◆ Document text
========
Question
Problem 05. Central bankers have a favourite mantra: Patch the roof while the sun is shining. But 10 years after the Federal Reserve worked alongside
Problem 05.
Central bankers have a favourite mantra: Patch the roof while the sun is shining.
But 10 years after the Federal Reserve worked alongside the European Central Bank and the Bank of Japan to bring the global economy back from the brink, their ability to prevent the next downturn is limited.
Whether the world's central banks are prepared to combat another slump is becoming less of a hypothetical question as the global economy shows signs of strain. The chances that the United States will enter a recession by next year have grown as manufacturing weakens and trade uncertainty drags on. In Germany, the unemployment rate has ticked higher, and industrial production is slowing. In Japan, weak factory production and waning exports heighten vulnerability.
A recession is far from inevitable ? particularly one as deep and painful as the last. But the capacity for the type of decisive response that prevented an even worse outcome in 2008 has been hindered. Back then, central banks cut rates, bought up bonds, extended government backing to financial products, lent money to banks and in some cases coordinated with government authorities to make sure their rescue packages didn't work at cross-purposes. It was an unprecedented period of experimentation, one that saved economies careening toward collapse.
But today, interest rates remain below zero in Japan and Europe. They are low by historical standards in the United States, leaving less room to cut in a downturn. Most central banks still hold huge amounts of the bonds and other securities they bought to prop up their economies the last time, which could make another buying binge more difficult and dampen its effects.
Monetary policy is also running low on credibility. Major central banks have failed to hit their 2 percent inflation targets during this expansion, heightening the risk that prices will slip dangerously low come the next downturn. And while promises of lower-for-longer interest rates have been a major source of stimulus in recent years, those pledges might lose some of their punch in a world where investors already expect permanently low rates.
Those constraints are especially worrying at a time when governments show little appetite for working together to offset a broad-based global slowdown. The United States and Europe are in the midst of a trade dispute that followed President Trump's decision to impose tariffs on steel and aluminium and his threat to levy taxes on German and other European cars. Mr. Trump has criticized the European Central Bank for taking steps to protect the eurozone economy, accusing it of trying to weaken the euro and put America at a disadvantage.
Mr. Trump suggested last week that central banks were in something of an arms race, saying on Twitter that China and Europe were manipulating their currencies to gain an edge over the United States and that the Fed should start doing the same.
========
[Word and element locating records]
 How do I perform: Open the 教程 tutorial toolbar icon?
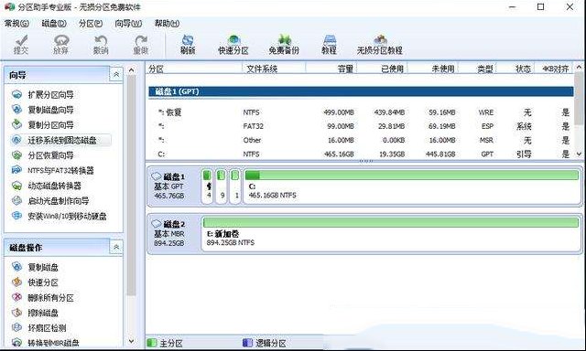click(330, 45)
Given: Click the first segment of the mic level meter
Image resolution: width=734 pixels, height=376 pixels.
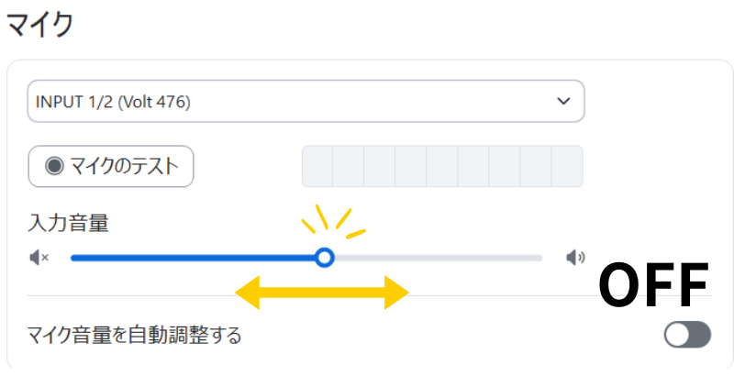Looking at the screenshot, I should click(317, 166).
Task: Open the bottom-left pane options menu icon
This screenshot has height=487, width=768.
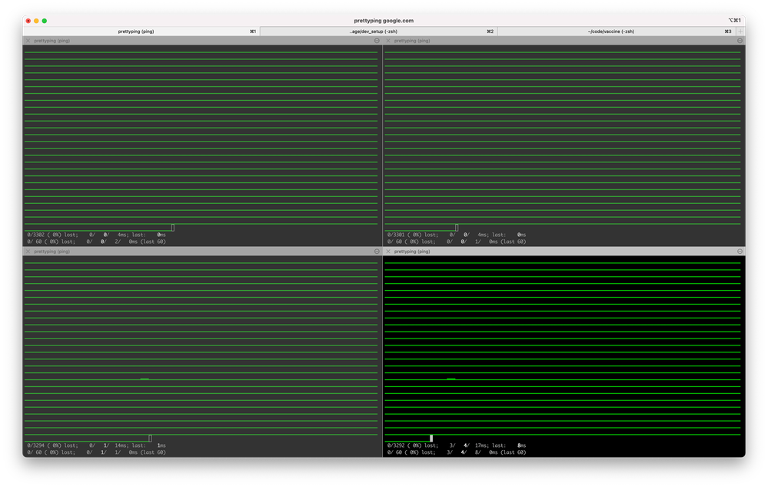Action: pos(377,252)
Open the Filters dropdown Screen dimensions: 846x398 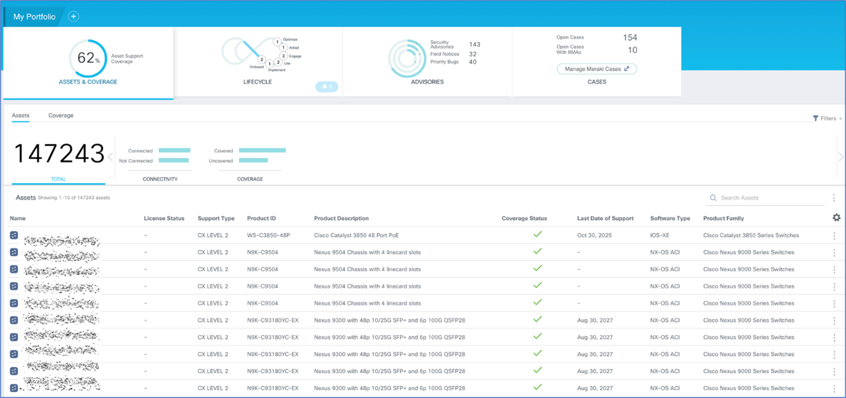coord(826,118)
========
◆ Challenge 1
Please list the actions that the article on central banks says central banks took back in 2008.
◆ Challenge 2
Identify each line of the records that contains the string "width", treating case as significant, and copy those lines.

◆ Correct output 1
- Cut rates
- Bought up bonds
- Extended government backing to financial products
- Lent money to banks
- In some cases coordinated with government authorities to make sure their rescue packages didn't work at cross-purposes

◆ Correct output 2
Image resolution: width=734 pixels, height=376 pixels.
This screenshot has height=487, width=768.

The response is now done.